I’ve seen cars appear from the right like a fired bullet and steer into traffic without the driver checking once, or even blinking. The inevitable globalization brought on by decades of EU-ness has diminished this behavior, but you still see it from time to time (I’m in France now as I write and observed this behavior in the wild on a few occasions).
You do get accustomed to it fairly quickly, especially now that it’s signposted, and now being less frequent perhaps than it was before, with fewer drivers relying on you to follow the rules. But the thing not to forget, which I relearned on this visit, is the havoc you can wreak by being the car expected to enter the roadway like that trusting bullet. I didn’t enter traffic as I should have in a small town one sleepy afternoon, forgetting I had the priority, and watched a French motorist pass at a sickeningly slow pace, not making eye contact but shaking his head, disappointed by the tragedy of my ignorant foreign presence.

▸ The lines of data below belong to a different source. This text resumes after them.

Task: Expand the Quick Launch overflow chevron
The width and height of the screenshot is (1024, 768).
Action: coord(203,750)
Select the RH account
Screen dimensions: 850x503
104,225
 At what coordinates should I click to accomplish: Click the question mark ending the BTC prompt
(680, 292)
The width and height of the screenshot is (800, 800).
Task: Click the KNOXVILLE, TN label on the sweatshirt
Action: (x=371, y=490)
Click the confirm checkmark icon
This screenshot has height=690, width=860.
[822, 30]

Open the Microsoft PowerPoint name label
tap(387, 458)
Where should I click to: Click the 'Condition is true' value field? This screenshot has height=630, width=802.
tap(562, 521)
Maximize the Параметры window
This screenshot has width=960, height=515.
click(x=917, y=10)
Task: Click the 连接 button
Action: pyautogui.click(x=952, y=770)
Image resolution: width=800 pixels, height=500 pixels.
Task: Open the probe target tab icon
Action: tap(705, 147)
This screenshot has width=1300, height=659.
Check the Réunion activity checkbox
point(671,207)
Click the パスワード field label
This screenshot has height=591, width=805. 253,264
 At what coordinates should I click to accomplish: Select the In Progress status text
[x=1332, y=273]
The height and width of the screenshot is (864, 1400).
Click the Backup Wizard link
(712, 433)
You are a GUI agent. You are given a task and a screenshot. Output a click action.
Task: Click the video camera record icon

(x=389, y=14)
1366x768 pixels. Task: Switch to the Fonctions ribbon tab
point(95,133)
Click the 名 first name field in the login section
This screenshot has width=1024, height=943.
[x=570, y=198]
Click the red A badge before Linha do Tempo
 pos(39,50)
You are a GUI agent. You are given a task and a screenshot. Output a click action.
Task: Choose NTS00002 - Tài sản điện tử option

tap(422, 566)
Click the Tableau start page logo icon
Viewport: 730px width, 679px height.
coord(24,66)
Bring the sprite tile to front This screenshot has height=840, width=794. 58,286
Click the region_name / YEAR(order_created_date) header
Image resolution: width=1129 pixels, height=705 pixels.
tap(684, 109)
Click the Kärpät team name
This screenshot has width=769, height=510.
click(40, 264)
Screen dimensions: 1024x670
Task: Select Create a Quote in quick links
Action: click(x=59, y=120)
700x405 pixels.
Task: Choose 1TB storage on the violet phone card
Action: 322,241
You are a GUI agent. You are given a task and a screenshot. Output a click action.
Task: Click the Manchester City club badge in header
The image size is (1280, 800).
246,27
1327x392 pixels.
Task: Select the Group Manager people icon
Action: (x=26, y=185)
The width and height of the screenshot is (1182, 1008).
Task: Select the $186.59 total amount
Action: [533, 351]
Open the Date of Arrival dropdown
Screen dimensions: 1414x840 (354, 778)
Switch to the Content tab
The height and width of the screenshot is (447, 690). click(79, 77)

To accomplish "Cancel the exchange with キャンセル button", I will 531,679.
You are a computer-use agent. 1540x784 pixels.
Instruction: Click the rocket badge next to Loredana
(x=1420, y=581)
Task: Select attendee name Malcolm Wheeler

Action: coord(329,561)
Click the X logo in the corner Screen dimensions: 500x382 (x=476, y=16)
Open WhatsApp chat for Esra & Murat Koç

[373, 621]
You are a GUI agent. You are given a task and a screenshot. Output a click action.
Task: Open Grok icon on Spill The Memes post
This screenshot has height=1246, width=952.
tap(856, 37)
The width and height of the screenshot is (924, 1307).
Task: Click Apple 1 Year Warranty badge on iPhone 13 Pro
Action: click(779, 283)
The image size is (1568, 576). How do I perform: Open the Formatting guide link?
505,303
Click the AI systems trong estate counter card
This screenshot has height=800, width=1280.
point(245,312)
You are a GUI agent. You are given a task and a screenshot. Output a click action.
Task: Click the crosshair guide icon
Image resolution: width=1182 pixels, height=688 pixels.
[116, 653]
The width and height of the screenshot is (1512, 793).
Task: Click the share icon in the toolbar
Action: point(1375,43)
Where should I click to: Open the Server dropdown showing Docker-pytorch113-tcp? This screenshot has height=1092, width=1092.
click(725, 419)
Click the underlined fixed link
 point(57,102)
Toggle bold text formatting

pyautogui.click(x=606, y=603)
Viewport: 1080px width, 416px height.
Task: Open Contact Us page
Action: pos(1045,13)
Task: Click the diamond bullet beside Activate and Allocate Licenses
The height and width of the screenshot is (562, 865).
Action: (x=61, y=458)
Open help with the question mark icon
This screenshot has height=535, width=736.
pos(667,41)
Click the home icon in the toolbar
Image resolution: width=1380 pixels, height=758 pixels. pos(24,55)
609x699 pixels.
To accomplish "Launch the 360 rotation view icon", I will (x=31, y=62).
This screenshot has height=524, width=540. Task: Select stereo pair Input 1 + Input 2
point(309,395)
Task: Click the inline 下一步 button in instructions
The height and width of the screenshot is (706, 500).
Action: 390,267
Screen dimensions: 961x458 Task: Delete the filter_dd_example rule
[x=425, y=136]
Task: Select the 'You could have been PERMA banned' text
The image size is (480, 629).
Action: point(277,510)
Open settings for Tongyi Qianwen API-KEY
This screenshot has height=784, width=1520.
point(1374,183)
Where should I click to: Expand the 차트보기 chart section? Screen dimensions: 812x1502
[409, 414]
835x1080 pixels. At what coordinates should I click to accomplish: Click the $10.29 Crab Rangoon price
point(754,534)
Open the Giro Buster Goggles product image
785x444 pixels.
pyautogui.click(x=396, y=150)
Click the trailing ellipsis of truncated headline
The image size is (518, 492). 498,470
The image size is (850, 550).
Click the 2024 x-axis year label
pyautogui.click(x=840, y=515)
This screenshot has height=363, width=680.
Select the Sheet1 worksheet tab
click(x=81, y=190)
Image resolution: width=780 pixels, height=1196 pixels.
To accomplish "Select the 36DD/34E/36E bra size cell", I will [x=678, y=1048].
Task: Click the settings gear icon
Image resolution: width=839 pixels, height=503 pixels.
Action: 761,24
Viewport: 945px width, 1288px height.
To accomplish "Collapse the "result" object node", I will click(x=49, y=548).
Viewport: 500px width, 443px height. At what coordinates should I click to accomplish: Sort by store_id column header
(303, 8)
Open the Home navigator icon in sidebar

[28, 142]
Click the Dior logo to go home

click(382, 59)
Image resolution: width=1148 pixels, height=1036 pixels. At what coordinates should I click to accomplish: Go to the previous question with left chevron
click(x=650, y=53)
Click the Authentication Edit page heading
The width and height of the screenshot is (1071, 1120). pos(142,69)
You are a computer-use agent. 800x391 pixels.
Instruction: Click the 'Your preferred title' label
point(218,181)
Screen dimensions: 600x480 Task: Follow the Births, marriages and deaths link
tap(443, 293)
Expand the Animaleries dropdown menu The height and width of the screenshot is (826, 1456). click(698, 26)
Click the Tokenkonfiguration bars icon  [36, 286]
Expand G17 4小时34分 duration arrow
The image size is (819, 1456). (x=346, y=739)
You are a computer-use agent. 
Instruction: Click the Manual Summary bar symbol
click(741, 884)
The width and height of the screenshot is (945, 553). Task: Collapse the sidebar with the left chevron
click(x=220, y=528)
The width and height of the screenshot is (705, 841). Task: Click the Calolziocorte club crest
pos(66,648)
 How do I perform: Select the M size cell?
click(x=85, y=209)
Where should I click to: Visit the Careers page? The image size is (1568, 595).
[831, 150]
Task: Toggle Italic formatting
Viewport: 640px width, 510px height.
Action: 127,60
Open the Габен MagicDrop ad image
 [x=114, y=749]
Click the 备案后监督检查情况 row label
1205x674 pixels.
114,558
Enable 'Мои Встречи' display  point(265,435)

Driving in Europe – my take
I read somewhere that Europeans tend to drive more aggressively than Americans (this was written by an American, who, I suspect, had never driven on I-95 outside Washington, D.C. during rush-hour, which is to say, at any time). It depends on how you define aggressive driving, but broadly-speaking I would argue that this is not the case.
Perhaps, if it were possible to grade all drivers, American and European, then compare the numbers, Europeans as a whole might be more aggressive. Lumping unfailingly safety-conscious and courteous Brits together with impatient Mediterranean types, shall we say, could affect the score. But my sense is that, because more Europeans than Americans follow the laws and conventions (Belgians, for example, are the biggest sticklers for keeping to the right on their motorways), they come across to me as less aggressive, safer drivers. These are generalizations, but I did read this outrageous accusation concerning aggressive European drivers somewhere; I didn’t start it.
The other aspect to keep in mind is the number of speed cameras on the roadways. Traveling anywhere in Austria, for example, is fraught with the peril of arriving home to yet another EUR 30 speeding ticket in the letter box – caught going 3 km over the limit with a 5 km tolerance. It’s brutal. But the limits themselves are usually reasonable, and it does reduce the number of absolute idiots on the road.
My preference is always for driving in Europe. I do try to avoid driving in the biggest cities, although I have managed it in some widely-acknowledged nail-biters – Paris, Bologna, Milan, and London (there’s a double roundabout near Heathrow I don’t ever want to see again in life) – and I’ve had some navigational challenges like nothing ever experienced in the US, but, all in all, I’d take a European journey by car any day over an American one – strictly for the driving now, so no flag-waving. Because, if nothing else, there’s always the Autobahn.